The roles and powers of the OCC—and the Comptroller—include the following:

  • Chartering national banks  The OCC reviews and approves (or denies) applications to start new (“de novo”) national banks. The other federal banking regulators–the Federal Reserve, FDIC, and CFPB–have similar supervisory authority over banks and persons within their respective jurisdictions, but they do not charter new institutions.
  • Examining and supervising national banks  OCC bank examiners conduct examinations of every national bank—and for the largest banks, OCC examiners maintain office space at those banks, where they conduct exams onsite on an ongoing basis.
  • Approving (or denying) corporate applications  The OCC reviews and approves (or denies) applications for transactions involving national banks, such as mergers and acquisitions, other changes in structure, and branching.
  • Taking enforcement and other supervisory actions  The OCC has broad authority to take supervisory actions, including public enforcement actions, against national banks and certain persons associated with national banks, including individuals, in response to violations of law, unsafe or unsound banking practices, and breaches of fiduciary duty.
  • Writing regulations and issuing interpretations  While rulemaking authority for most consumer protection and compliance statutes was transferred to the CFPB by the Dodd-Frank Act, the OCC retains authority to write rules for statutes such as the Community Reinvestment Act and flood insurance statutes, and to issue rules and interpretations regarding the powers of national banks, such as pursuant to the National Bank Act.
  • Serving on the FDIC Board of Directors  The Comptroller serves ex officio as an FDIC Board member.

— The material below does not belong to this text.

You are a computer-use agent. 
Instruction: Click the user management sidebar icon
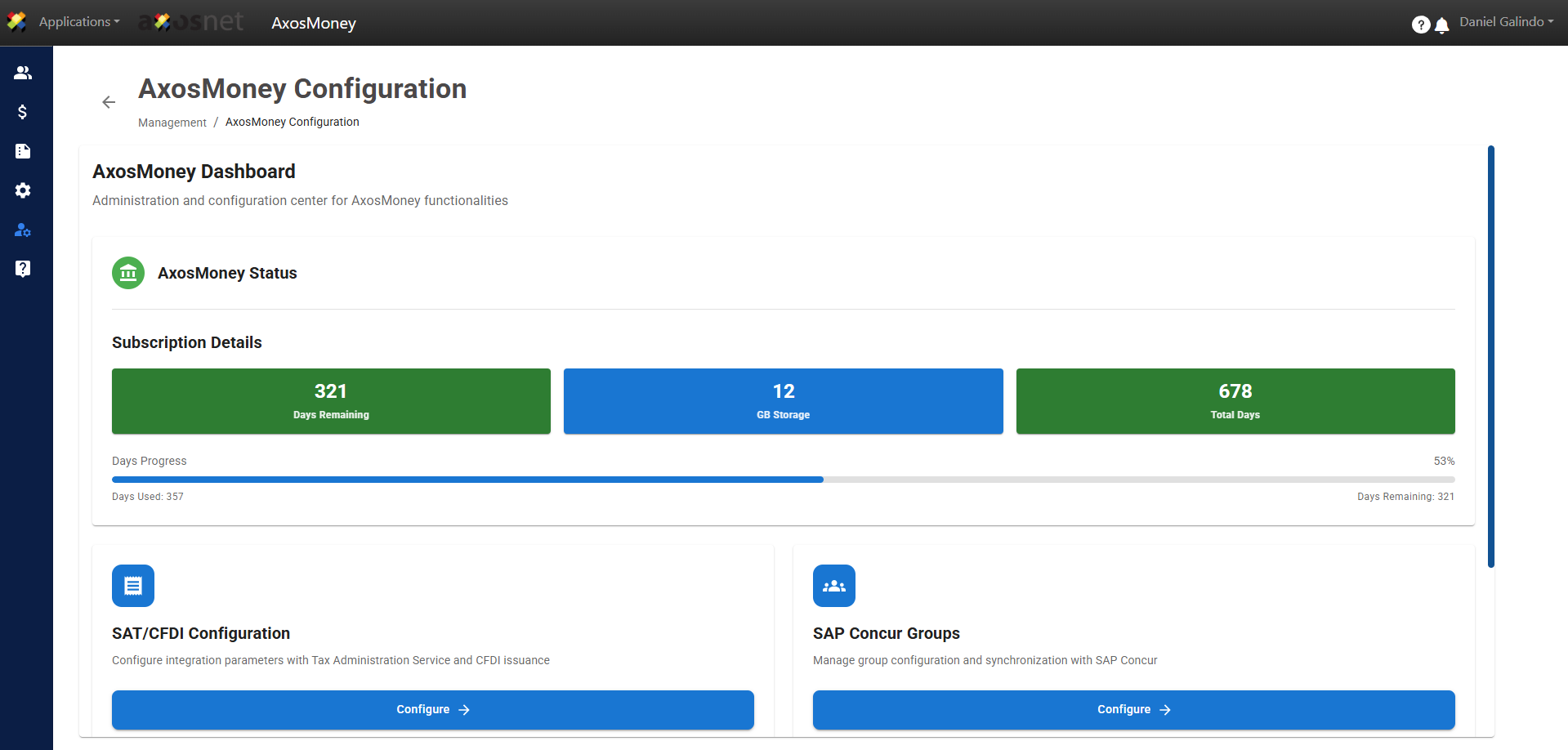tap(23, 230)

While the other federal banking regulators possess many of the same powers over banks and persons within their respective jurisdictions, the OCC has some unique functions, and the leader of the OCC has significant power to direct its priorities and focus.

National banks have the benefit of federal preemption that allows them to ignore many state laws. The OCC has some latitude to determine just which state laws those are, and this has been the subject of controversy over the years. The next Comptroller could choose to put his or her own spin on the preemption issue.

The OCC’s authority over large banks is one of the most significant aspects of the agency’s powers. National banks include the largest banks in the US, and some of the largest banks in the world. Large national banks significantly impact individual consumers and global financial markets: they represent the majority of credit card issuers; have a significant share of the residential mortgage lending and servicing markets; and are major players in international financial transactions.

While the CFPB is now the primary consumer compliance regulator for banks above $10 billion, including national banks, the OCC remains the safety and soundness regulator for all national banks.

Comptroller Curry’s term has marked a departure in some ways from the pre-financial-crisis OCC, which was criticized by consumer advocates and others for allowing large banks to act too freely, including through an aggressive preemption stance. As a state regulator, Curry was expected by many to bring a different outlook than previous OCC leadership. The longtime Massachusetts Commissioner of Banks, he was also a member of the FDIC Board of Directors when nominated to be Comptroller of the OCC by President Obama in 2011.

He took office as the financial crisis was yielding numerous supervisory issues for the OCC and other regulators to address. He inherited a troubled independent review of bank foreclosures that he ultimately shut down for lack of success.

Recently, under his leadership, the OCC has also been vocal in its interest in facilitating technological innovation in the banking sector. It has created an Office of Innovation and proposed offering a specialized national bank charter for fintech companies. (As we discussed in an earlier blog post, on March 15 the OCC issued a draft supplement to its licensing manual for public comment; comments are due April 14.)

It is possible that the OCC could be led by an acting Comptroller pending the confirmation of a permanent one, which has happened before. No holdover provision is specified for the Comptroller as it is for certain other appointed positions, so it is not clear that Comptroller Curry could stay on pending the confirmation of his successor. We will continue to monitor developments in this area and, when a nominee is identified, discuss what effect such a nominee could have on the regulatory landscape.